The former Q Burke partner and Jay Peak CEO was previously relieved of duties by the SEC.
Tuesday, April 18, 2017, NewEnglandSkiIndustry.com
Despite being relieved of duties in 2016 by the Securities and Exchange Commission for his role in the alleged Jay Peak EB-5 Ponzi scheme, Bill Stenger is now deeply involved in the $762,503 Burke T-Bar project.
Writing on behalf of Burke Mountain Academy and Burke Mountain Resort, Stenger submitted the Vermont Act 250 filing for the project last week, nearly one year after the SEC raided Jay Peak and Burke.
Though a September 2, 2016 statement from the Federally appointed receiver stated Stenger was no longer working at Jay Peak, Stenger has reportedly continued as a consultant to the receiver and has been seen at both Jay Peak and Burke.
Criminal charges have not been filed against Stenger or business partner Ariel Quiros for their roles in the alleged $350 million Ponzi scheme.
In his September 1, 2016 no contest settlement with the SEC, Stenger was reportedly barred from admitting or denying allegations that he violated securities laws. In addition, Stenger was reportedly barred from further participation in the EB-5 program.

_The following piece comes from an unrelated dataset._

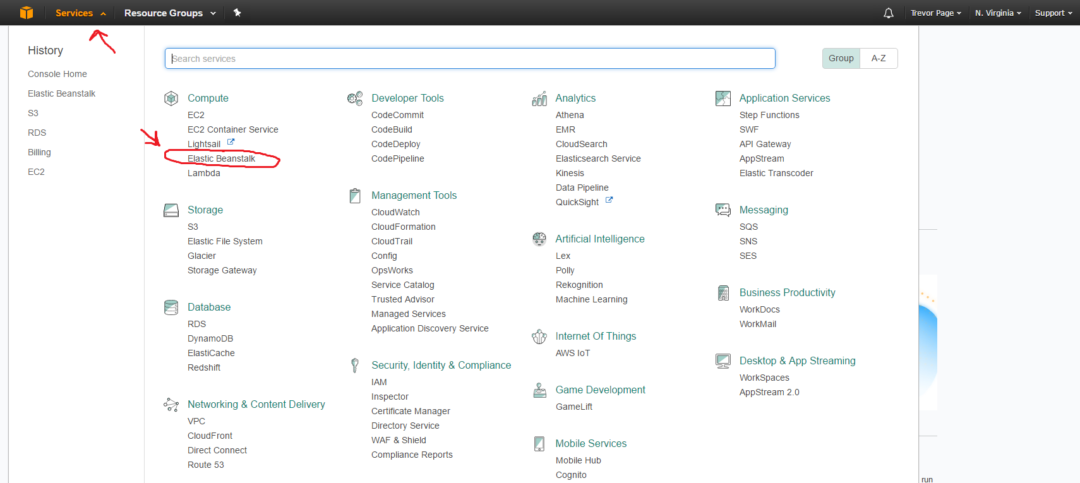The width and height of the screenshot is (1080, 483).
Task: Click the pin shortcut icon in top bar
Action: (x=236, y=13)
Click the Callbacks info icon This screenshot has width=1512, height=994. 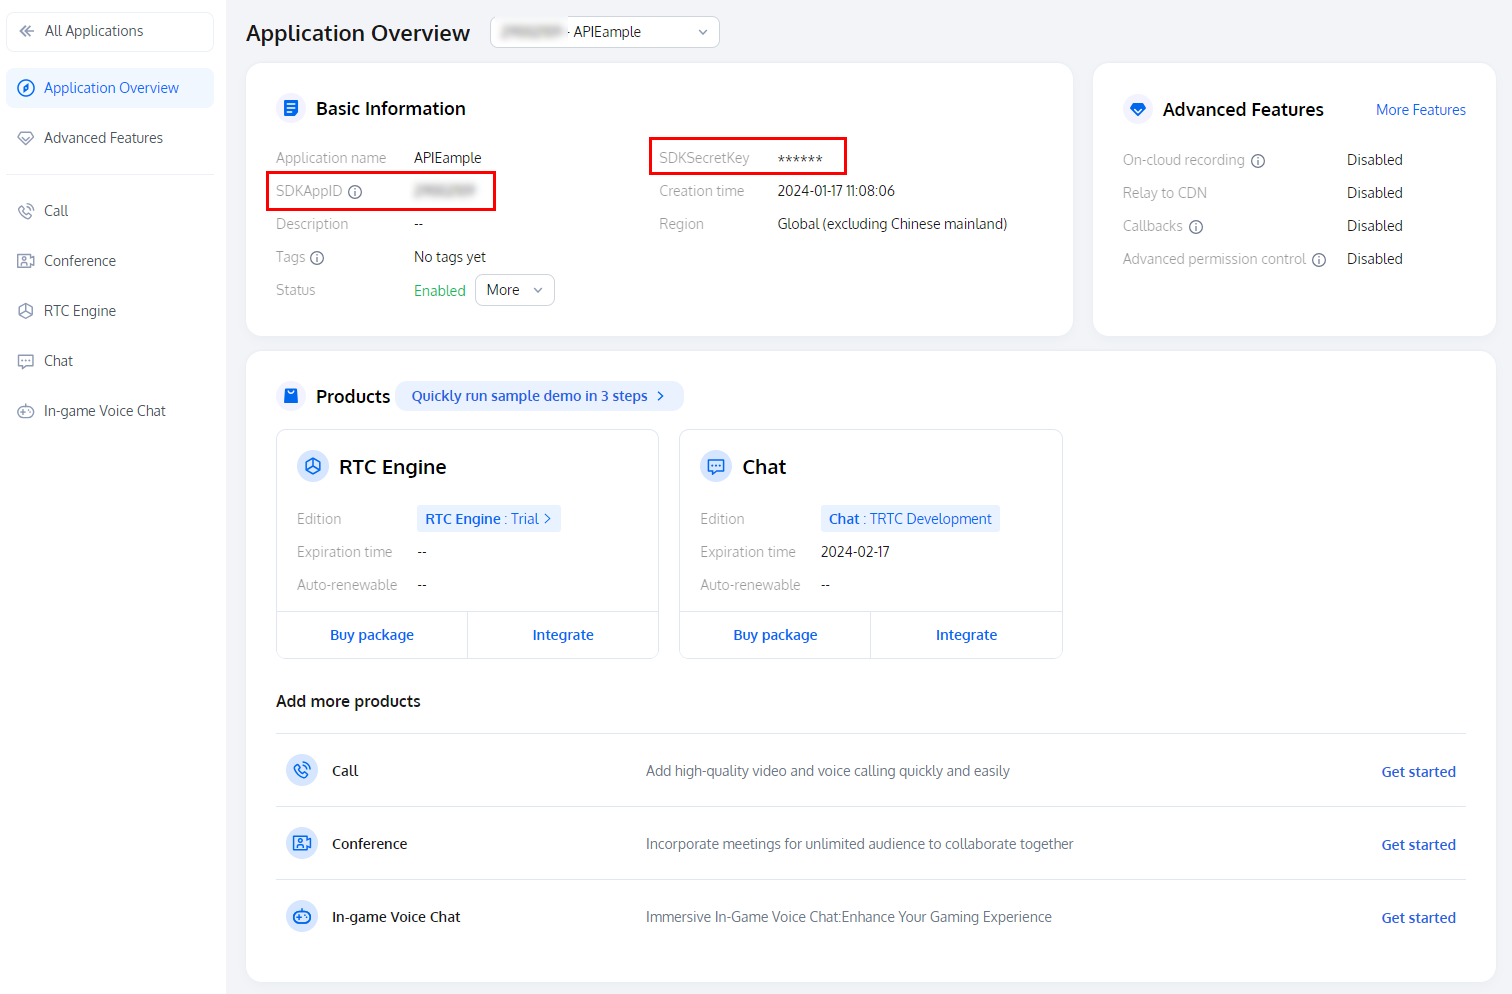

In last week's EB-5 related settlement with Raymond James, the Federal receiver allocated $3 million in proceeds to Burke Mountain Academy. $240,000 in Federal funds was awarded to the T-bar project via the Northern Border Regional Commission.
The Poma was installed for the 1955-56 season, instantly establishing Burke as a major ski area. The high speed surface lift has undergone significant modifications over the years and generally serves racers on Warren's Way. Burke Mountain Academy claims the new T-Bar will triple the uphill capacity offered by the Poma.
While the Poma lift line featured a left turn, the proposed T-Bar would follow a straight line. The lift is expected to be installed for the 2017-18 season by Leitner-Poma.